*** EXTRACTED INFORMATION ***

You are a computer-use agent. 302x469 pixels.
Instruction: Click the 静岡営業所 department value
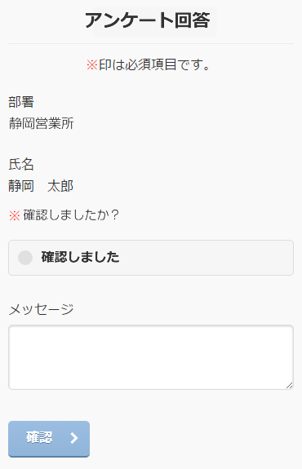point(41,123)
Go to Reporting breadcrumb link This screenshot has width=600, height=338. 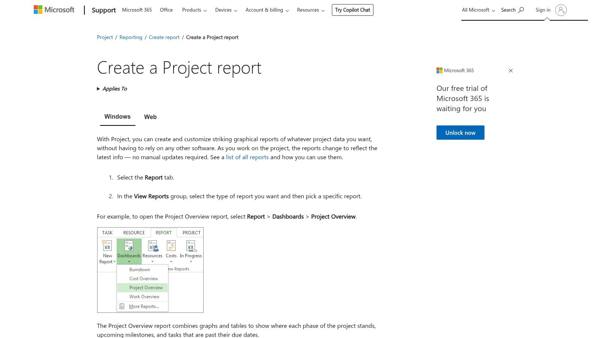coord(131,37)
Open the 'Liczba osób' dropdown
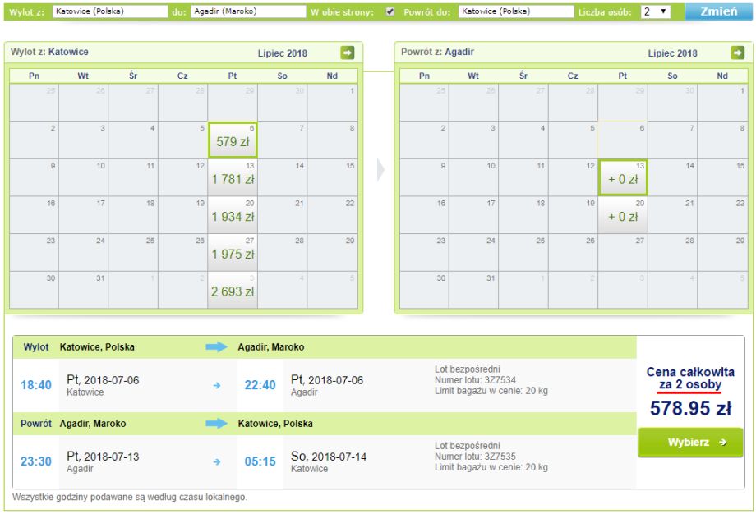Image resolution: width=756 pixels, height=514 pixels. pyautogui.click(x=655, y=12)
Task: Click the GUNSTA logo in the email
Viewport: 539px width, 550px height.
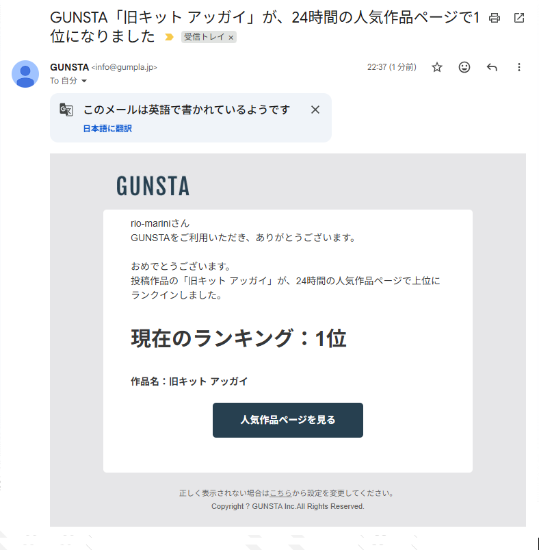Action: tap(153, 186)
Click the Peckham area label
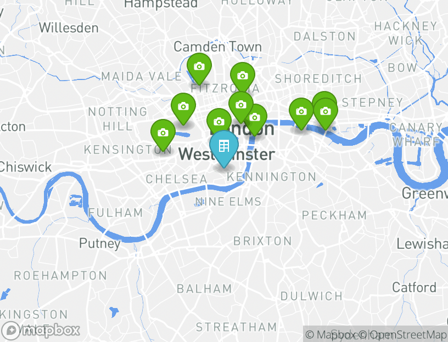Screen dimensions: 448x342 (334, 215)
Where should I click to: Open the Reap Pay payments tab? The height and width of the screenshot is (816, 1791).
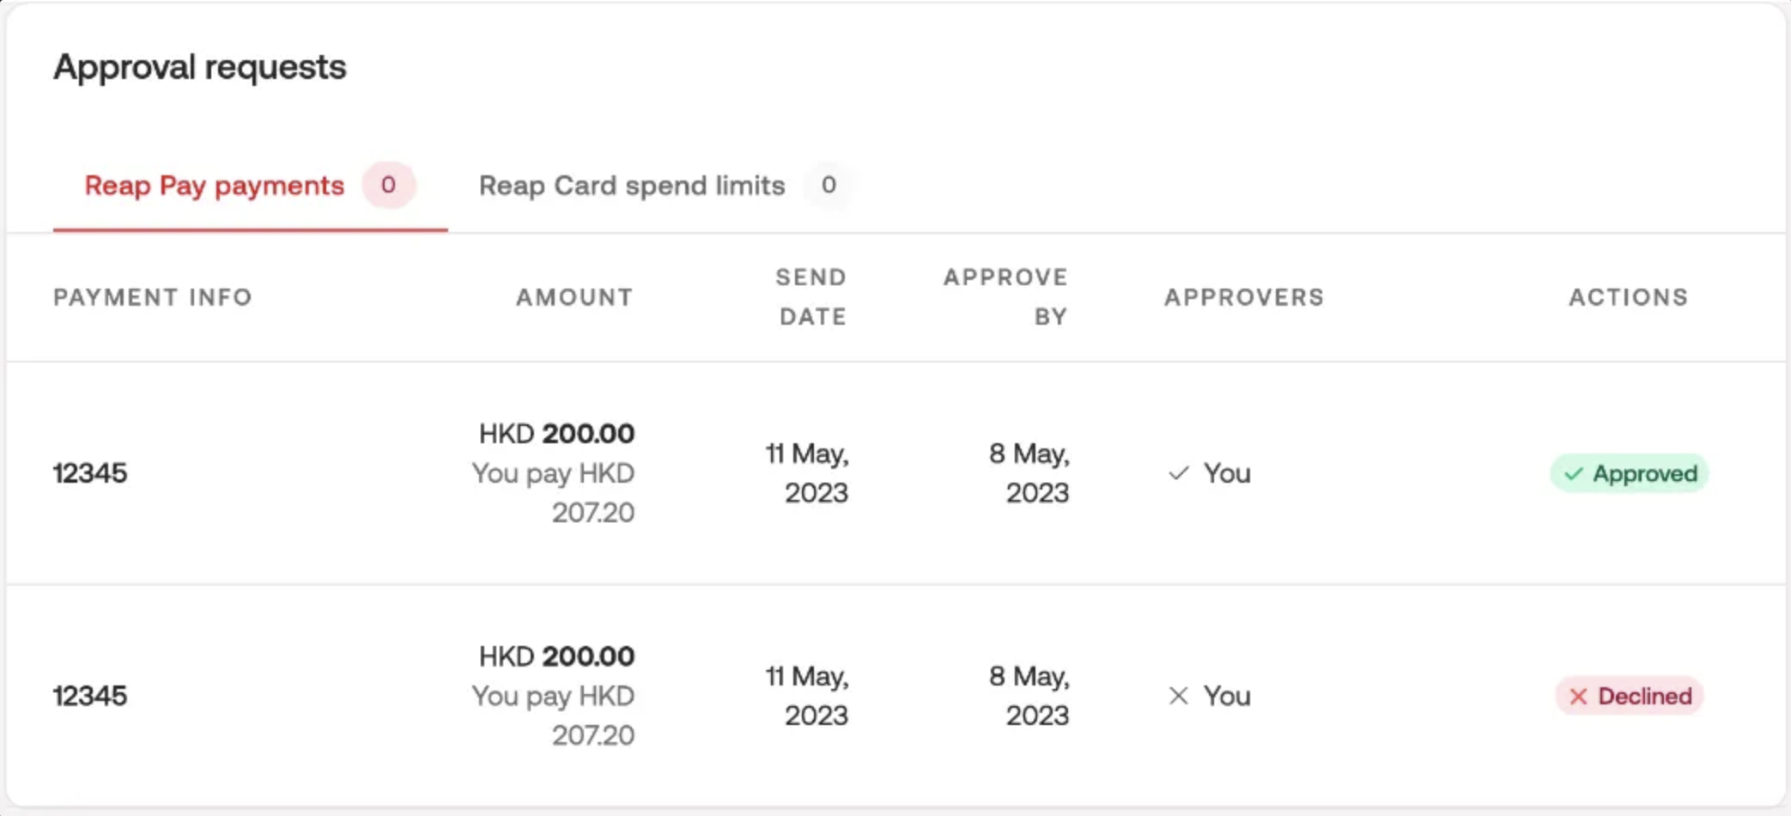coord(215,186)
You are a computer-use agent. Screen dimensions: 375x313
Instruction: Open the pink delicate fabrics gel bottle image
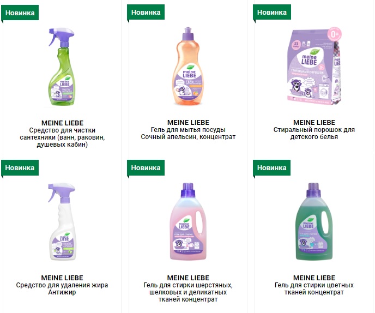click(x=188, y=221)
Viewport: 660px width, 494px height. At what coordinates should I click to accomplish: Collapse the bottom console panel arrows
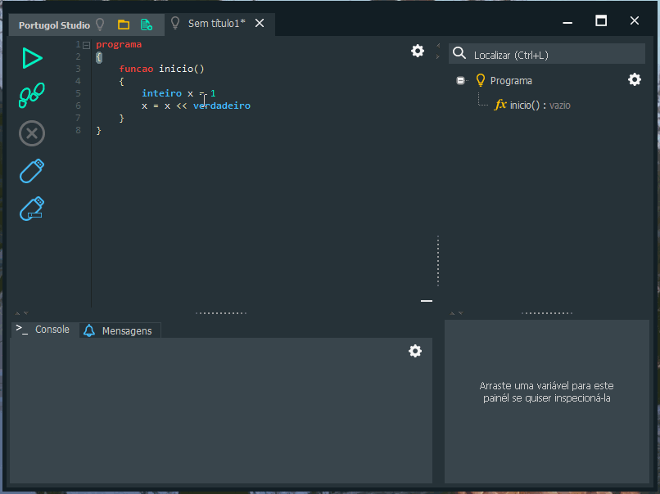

*** End of EXTRACTED INFORMATION ***

Find the lines in the data that include "computer", then copy each of them.

You are a computer-use agent. 302x469 pixels.
You are a computer-use agent. Screen dimensions: 375x313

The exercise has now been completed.